Pick up at the line with "Select the Email". Write it out exactly, along with each later line through the end of the data, and nothing more.

==== Given information

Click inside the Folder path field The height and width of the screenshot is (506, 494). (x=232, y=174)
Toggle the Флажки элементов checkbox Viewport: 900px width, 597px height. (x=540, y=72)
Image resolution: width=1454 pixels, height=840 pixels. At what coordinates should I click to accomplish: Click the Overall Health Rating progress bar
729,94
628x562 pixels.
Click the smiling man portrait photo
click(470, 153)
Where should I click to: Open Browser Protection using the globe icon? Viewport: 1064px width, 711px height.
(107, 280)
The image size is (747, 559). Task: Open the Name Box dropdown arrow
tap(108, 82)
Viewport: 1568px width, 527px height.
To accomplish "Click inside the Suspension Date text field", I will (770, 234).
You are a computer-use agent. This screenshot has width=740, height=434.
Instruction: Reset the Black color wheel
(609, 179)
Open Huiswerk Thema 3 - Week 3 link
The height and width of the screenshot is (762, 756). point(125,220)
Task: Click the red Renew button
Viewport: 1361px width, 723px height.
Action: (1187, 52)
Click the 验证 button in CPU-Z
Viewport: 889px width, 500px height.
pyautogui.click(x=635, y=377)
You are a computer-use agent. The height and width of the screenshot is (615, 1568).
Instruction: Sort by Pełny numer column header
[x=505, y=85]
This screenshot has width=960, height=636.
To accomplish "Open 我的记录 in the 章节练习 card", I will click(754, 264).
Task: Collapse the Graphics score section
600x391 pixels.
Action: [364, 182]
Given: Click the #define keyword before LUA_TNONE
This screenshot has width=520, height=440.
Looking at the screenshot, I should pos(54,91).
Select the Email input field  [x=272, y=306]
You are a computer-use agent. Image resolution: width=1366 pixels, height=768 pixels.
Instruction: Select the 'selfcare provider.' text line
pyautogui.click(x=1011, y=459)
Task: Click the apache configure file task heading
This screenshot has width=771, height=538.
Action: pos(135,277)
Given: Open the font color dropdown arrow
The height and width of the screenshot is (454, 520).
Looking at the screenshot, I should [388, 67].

========

> [Reply]
Select the Email input field  [x=272, y=306]
You are a computer-use agent. Image resolution: width=1366 pixels, height=768 pixels.
Instruction: Select the 'selfcare provider.' text line
pyautogui.click(x=1011, y=459)
Task: Click the apache configure file task heading
This screenshot has width=771, height=538.
Action: pos(135,277)
Given: Open the font color dropdown arrow
The height and width of the screenshot is (454, 520).
Looking at the screenshot, I should [388, 67].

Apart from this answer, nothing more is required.